◆ **Dataset entries**:
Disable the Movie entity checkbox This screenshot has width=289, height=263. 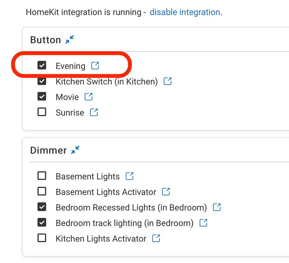[42, 96]
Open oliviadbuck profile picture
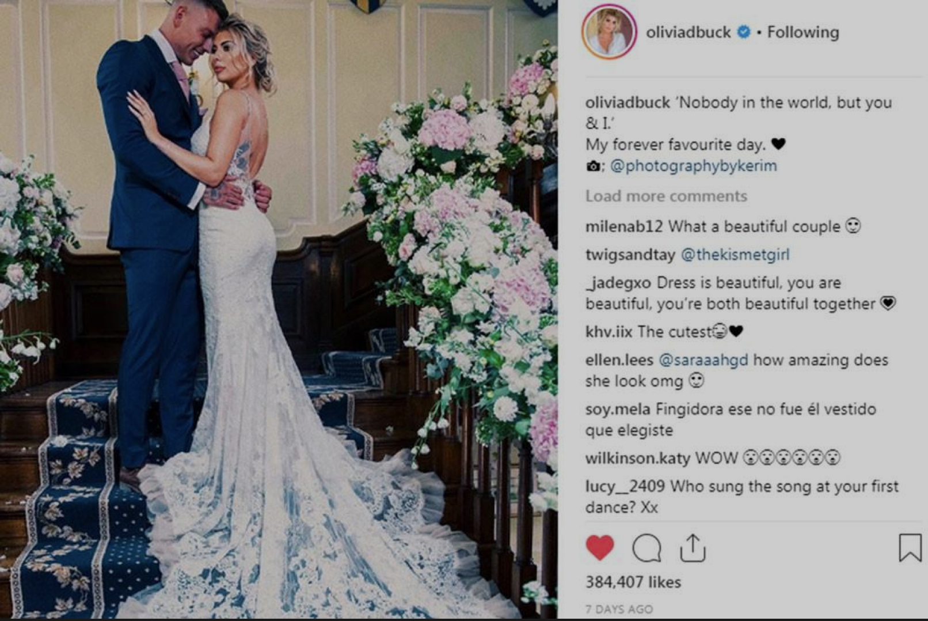928x621 pixels. click(x=609, y=32)
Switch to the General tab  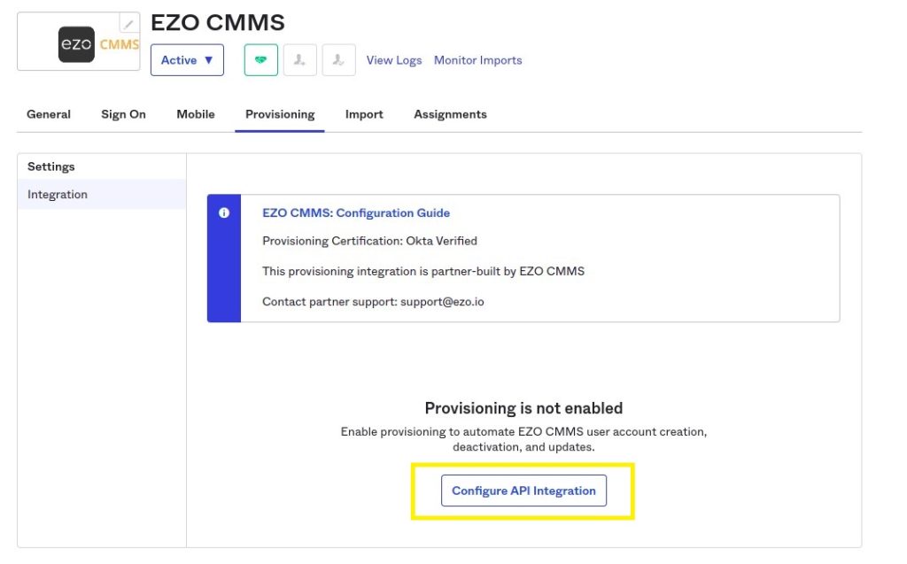(49, 114)
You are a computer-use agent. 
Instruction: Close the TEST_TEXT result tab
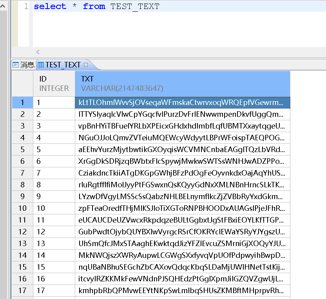pyautogui.click(x=86, y=65)
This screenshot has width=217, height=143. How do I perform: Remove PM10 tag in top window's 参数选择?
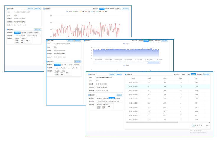[x=26, y=39]
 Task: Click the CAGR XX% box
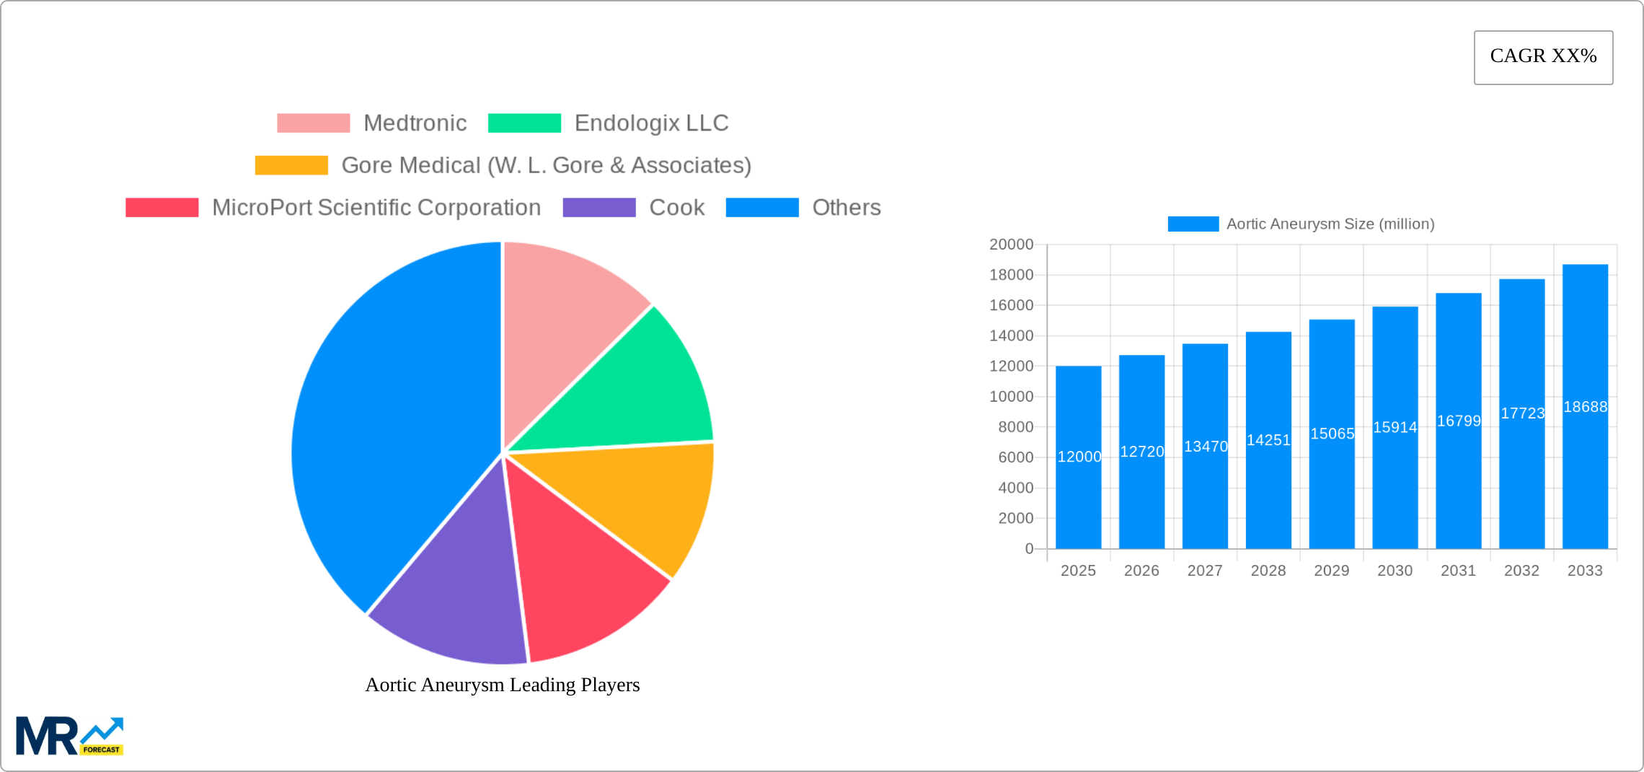(x=1543, y=57)
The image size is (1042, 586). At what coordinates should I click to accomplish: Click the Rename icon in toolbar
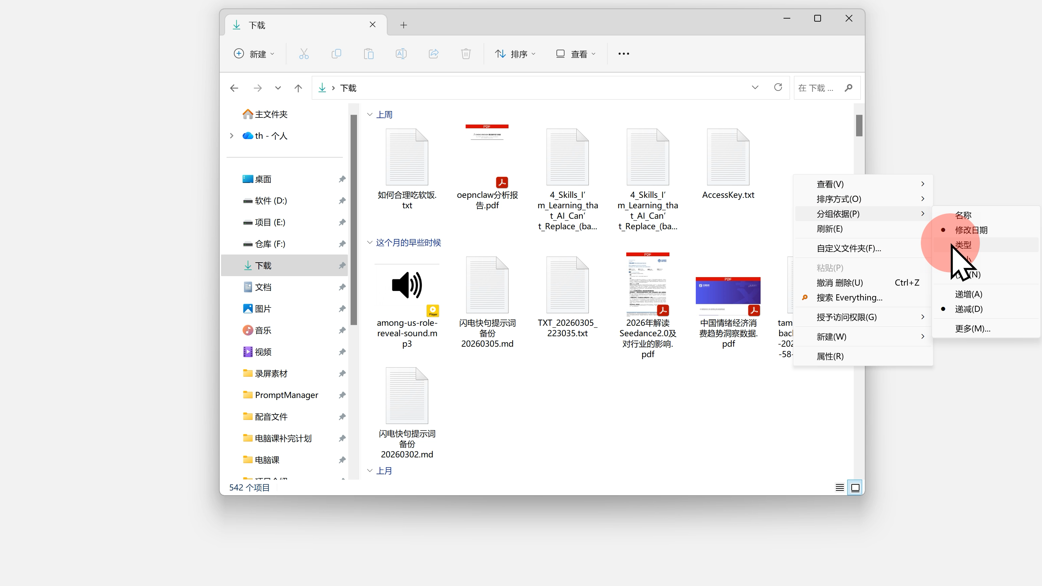pos(401,54)
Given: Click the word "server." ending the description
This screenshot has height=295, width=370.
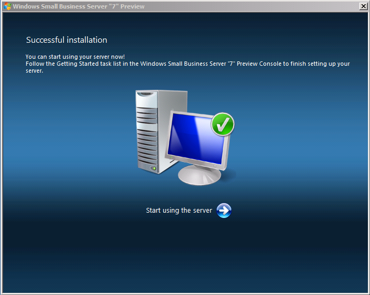Looking at the screenshot, I should click(x=34, y=71).
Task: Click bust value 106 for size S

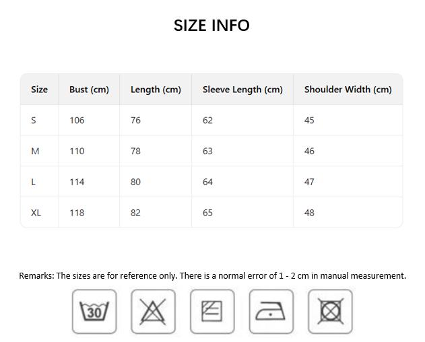Action: point(77,121)
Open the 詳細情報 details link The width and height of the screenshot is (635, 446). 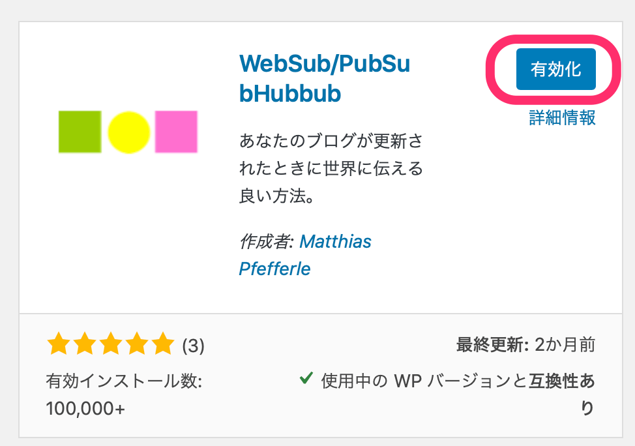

◆ **Stated problem**:
Convert the records into a Markdown table with the columns "No." and "Line", covering only the lines starting at the one that contains "This screenshot has width=217, height=143." and ending at the last line of the records. Omit blank lines and the pictures.

◆ **Reply**:
| No. | Line |
|---|---|
| 1 | This screenshot has width=217, height=143. How do I perform: Remove PM10 tag in top window's 参数选择? |
| 2 | [x=26, y=39] |
| 3 |  Task: Click the CAGR XX% box |
| 4 | (x=1543, y=57) |
| 5 | The image size is (1042, 586). At what coordinates should I click to accomplish: Click the Rename icon in toolbar |
| 6 | pos(401,54) |
| 7 | Given: Click the word "server." ending the description |
| 8 | This screenshot has height=295, width=370. |
| 9 | Looking at the screenshot, I should click(x=34, y=71). |
| 10 | Task: Click bust value 106 for size S |
| 11 | Action: point(77,121) |
| 12 | Open the 詳細情報 details link The width and height of the screenshot is (635, 446).  |